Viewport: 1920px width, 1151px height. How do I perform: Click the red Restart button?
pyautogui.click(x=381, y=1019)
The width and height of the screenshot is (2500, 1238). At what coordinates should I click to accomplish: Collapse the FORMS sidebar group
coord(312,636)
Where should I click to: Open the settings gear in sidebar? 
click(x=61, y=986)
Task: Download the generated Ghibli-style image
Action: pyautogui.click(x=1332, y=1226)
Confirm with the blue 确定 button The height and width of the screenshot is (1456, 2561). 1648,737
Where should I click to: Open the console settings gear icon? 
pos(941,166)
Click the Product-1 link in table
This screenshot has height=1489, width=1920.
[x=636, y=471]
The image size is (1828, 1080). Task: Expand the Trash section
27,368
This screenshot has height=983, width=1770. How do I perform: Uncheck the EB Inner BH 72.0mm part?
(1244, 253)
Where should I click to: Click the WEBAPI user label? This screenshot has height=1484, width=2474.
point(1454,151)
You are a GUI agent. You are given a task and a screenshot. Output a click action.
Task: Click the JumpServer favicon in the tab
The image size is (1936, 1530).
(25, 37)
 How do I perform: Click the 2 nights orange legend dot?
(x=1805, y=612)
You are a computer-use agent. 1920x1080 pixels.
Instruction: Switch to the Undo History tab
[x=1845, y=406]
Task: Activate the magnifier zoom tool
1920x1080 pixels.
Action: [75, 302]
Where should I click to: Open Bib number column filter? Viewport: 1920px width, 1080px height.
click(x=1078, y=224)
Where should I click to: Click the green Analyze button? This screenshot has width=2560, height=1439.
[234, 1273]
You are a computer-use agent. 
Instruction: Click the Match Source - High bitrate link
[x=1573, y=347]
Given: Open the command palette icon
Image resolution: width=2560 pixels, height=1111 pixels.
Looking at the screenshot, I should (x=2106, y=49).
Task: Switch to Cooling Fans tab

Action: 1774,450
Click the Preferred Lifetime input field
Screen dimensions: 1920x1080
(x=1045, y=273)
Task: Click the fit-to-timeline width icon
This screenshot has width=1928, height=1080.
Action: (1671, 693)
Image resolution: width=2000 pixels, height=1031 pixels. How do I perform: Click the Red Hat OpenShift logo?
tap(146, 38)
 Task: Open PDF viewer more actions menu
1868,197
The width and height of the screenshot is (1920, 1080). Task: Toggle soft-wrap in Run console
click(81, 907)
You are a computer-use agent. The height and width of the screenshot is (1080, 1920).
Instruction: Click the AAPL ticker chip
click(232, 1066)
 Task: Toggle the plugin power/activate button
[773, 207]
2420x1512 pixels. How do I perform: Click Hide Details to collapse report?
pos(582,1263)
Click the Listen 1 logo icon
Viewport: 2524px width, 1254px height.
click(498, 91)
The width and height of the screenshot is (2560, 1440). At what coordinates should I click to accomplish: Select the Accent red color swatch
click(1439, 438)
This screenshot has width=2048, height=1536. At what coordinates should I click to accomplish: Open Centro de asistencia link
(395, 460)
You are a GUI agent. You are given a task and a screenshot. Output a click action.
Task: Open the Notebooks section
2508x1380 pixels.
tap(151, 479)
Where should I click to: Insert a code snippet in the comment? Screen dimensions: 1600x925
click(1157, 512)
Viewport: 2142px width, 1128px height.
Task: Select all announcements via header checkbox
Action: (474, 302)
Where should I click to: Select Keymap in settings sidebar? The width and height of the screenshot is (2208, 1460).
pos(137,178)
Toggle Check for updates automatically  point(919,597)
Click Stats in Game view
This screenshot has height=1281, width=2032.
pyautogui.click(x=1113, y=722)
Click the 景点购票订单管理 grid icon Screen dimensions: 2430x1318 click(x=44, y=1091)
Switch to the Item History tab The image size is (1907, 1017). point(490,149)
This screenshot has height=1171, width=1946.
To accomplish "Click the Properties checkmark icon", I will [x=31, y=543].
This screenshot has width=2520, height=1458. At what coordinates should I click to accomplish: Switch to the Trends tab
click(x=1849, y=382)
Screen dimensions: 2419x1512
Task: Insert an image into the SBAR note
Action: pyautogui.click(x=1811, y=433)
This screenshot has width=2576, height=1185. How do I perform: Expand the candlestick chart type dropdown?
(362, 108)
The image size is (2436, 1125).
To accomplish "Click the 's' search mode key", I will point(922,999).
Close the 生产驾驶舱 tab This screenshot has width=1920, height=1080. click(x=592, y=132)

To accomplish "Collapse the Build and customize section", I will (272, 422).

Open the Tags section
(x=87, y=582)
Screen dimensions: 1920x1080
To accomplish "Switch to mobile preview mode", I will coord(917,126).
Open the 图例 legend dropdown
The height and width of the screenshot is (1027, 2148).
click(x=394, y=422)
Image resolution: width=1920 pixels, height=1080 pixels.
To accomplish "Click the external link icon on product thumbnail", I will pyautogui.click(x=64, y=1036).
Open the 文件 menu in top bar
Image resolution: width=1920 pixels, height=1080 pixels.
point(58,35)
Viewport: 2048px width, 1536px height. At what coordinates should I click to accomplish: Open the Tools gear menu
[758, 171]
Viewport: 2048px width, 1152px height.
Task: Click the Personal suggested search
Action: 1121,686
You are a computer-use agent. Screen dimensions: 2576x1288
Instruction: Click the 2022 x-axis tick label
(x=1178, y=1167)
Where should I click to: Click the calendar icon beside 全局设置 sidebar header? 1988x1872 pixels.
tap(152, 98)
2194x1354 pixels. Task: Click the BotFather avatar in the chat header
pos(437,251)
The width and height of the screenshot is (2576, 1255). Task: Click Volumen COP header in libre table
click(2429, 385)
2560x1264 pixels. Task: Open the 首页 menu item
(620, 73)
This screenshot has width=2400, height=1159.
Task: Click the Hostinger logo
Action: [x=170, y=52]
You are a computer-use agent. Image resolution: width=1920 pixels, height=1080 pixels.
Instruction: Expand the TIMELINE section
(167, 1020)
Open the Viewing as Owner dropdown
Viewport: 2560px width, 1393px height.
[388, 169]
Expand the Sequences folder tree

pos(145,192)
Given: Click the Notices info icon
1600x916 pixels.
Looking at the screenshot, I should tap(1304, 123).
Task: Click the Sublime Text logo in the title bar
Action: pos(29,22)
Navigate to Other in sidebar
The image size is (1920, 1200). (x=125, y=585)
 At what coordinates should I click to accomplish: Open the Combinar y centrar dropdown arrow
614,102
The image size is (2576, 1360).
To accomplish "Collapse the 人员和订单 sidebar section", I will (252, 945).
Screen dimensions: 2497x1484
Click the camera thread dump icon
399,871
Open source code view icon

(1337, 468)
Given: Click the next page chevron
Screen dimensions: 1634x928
□ □ □ □
## WORK TASK
Exact reproduction of the entire listing is required.

## EXERCISE ANSWER
Viewport: 1920px width, 1151px height. How do I perform: Click the red Restart button?
pyautogui.click(x=381, y=1019)
The width and height of the screenshot is (2500, 1238). At what coordinates should I click to accomplish: Collapse the FORMS sidebar group
coord(312,636)
Where should I click to: Open the settings gear in sidebar? 
click(x=61, y=986)
Task: Download the generated Ghibli-style image
Action: pyautogui.click(x=1332, y=1226)
Confirm with the blue 确定 button The height and width of the screenshot is (1456, 2561). 1648,737
Where should I click to: Open the console settings gear icon? 
pos(941,166)
Click the Product-1 link in table
This screenshot has height=1489, width=1920.
[x=636, y=471]
The image size is (1828, 1080). Task: Expand the Trash section
27,368
This screenshot has height=983, width=1770. How do I perform: Uncheck the EB Inner BH 72.0mm part?
(1244, 253)
Where should I click to: Click the WEBAPI user label? This screenshot has height=1484, width=2474.
point(1454,151)
You are a GUI agent. You are given a task and a screenshot. Output a click action.
Task: Click the JumpServer favicon in the tab
The image size is (1936, 1530).
(25, 37)
 How do I perform: Click the 2 nights orange legend dot?
(x=1805, y=612)
You are a computer-use agent. 1920x1080 pixels.
Instruction: Switch to the Undo History tab
[x=1845, y=406]
Task: Activate the magnifier zoom tool
1920x1080 pixels.
Action: [75, 302]
Where should I click to: Open Bib number column filter? Viewport: 1920px width, 1080px height.
click(x=1078, y=224)
Where should I click to: Click the green Analyze button? This screenshot has width=2560, height=1439.
[234, 1273]
You are a computer-use agent. 
Instruction: Click the Match Source - High bitrate link
[x=1573, y=347]
Given: Open the command palette icon
Image resolution: width=2560 pixels, height=1111 pixels.
Looking at the screenshot, I should (x=2106, y=49).
Task: Switch to Cooling Fans tab

Action: 1774,450
Click the Preferred Lifetime input field
Screen dimensions: 1920x1080
(x=1045, y=273)
Task: Click the fit-to-timeline width icon
This screenshot has width=1928, height=1080.
Action: (1671, 693)
Image resolution: width=2000 pixels, height=1031 pixels. How do I perform: Click the Red Hat OpenShift logo?
tap(146, 38)
 Task: Open PDF viewer more actions menu
1868,197
The width and height of the screenshot is (1920, 1080). Task: Toggle soft-wrap in Run console
click(81, 907)
You are a computer-use agent. The height and width of the screenshot is (1080, 1920).
Instruction: Click the AAPL ticker chip
click(232, 1066)
 Task: Toggle the plugin power/activate button
[773, 207]
2420x1512 pixels. How do I perform: Click Hide Details to collapse report?
pos(582,1263)
Click the Listen 1 logo icon
Viewport: 2524px width, 1254px height.
click(498, 91)
The width and height of the screenshot is (2560, 1440). At what coordinates should I click to accomplish: Select the Accent red color swatch
click(1439, 438)
This screenshot has width=2048, height=1536. At what coordinates should I click to accomplish: Open Centro de asistencia link
(395, 460)
You are a GUI agent. You are given a task and a screenshot. Output a click action.
Task: Open the Notebooks section
2508x1380 pixels.
tap(151, 479)
Where should I click to: Insert a code snippet in the comment? Screen dimensions: 1600x925
click(1157, 512)
Viewport: 2142px width, 1128px height.
Task: Select all announcements via header checkbox
Action: (474, 302)
Where should I click to: Select Keymap in settings sidebar? The width and height of the screenshot is (2208, 1460).
pos(137,178)
Toggle Check for updates automatically  point(919,597)
Click Stats in Game view
This screenshot has height=1281, width=2032.
pyautogui.click(x=1113, y=722)
Click the 景点购票订单管理 grid icon Screen dimensions: 2430x1318 click(x=44, y=1091)
Switch to the Item History tab The image size is (1907, 1017). point(490,149)
This screenshot has height=1171, width=1946.
To accomplish "Click the Properties checkmark icon", I will [x=31, y=543].
This screenshot has width=2520, height=1458. At what coordinates should I click to accomplish: Switch to the Trends tab
click(x=1849, y=382)
Screen dimensions: 2419x1512
Task: Insert an image into the SBAR note
Action: pyautogui.click(x=1811, y=433)
This screenshot has width=2576, height=1185. How do I perform: Expand the candlestick chart type dropdown?
(362, 108)
The image size is (2436, 1125).
To accomplish "Click the 's' search mode key", I will point(922,999).
Close the 生产驾驶舱 tab This screenshot has width=1920, height=1080. click(x=592, y=132)

To accomplish "Collapse the Build and customize section", I will (272, 422).

Open the Tags section
(x=87, y=582)
Screen dimensions: 1920x1080
To accomplish "Switch to mobile preview mode", I will coord(917,126).
Open the 图例 legend dropdown
The height and width of the screenshot is (1027, 2148).
click(x=394, y=422)
Image resolution: width=1920 pixels, height=1080 pixels.
To accomplish "Click the external link icon on product thumbnail", I will pyautogui.click(x=64, y=1036).
Open the 文件 menu in top bar
Image resolution: width=1920 pixels, height=1080 pixels.
point(58,35)
Viewport: 2048px width, 1536px height. At what coordinates should I click to accomplish: Open the Tools gear menu
[758, 171]
Viewport: 2048px width, 1152px height.
Task: Click the Personal suggested search
Action: 1121,686
You are a computer-use agent. Screen dimensions: 2576x1288
Instruction: Click the 2022 x-axis tick label
(x=1178, y=1167)
Where should I click to: Click the calendar icon beside 全局设置 sidebar header? 1988x1872 pixels.
tap(152, 98)
2194x1354 pixels. Task: Click the BotFather avatar in the chat header
pos(437,251)
The width and height of the screenshot is (2576, 1255). Task: Click Volumen COP header in libre table
click(2429, 385)
2560x1264 pixels. Task: Open the 首页 menu item
(620, 73)
This screenshot has width=2400, height=1159.
Task: Click the Hostinger logo
Action: [x=170, y=52]
You are a computer-use agent. Image resolution: width=1920 pixels, height=1080 pixels.
Instruction: Expand the TIMELINE section
(167, 1020)
Open the Viewing as Owner dropdown
Viewport: 2560px width, 1393px height.
[388, 169]
Expand the Sequences folder tree

pos(145,192)
Given: Click the Notices info icon
1600x916 pixels.
Looking at the screenshot, I should tap(1304, 123).
Task: Click the Sublime Text logo in the title bar
Action: pos(29,22)
Navigate to Other in sidebar
The image size is (1920, 1200). (x=125, y=585)
 At what coordinates should I click to accomplish: Open the Combinar y centrar dropdown arrow
614,102
The image size is (2576, 1360).
To accomplish "Collapse the 人员和订单 sidebar section", I will (252, 945).
Screen dimensions: 2497x1484
Click the camera thread dump icon
399,871
Open source code view icon

(1337, 468)
Given: Click the next page chevron
Screen dimensions: 1634x928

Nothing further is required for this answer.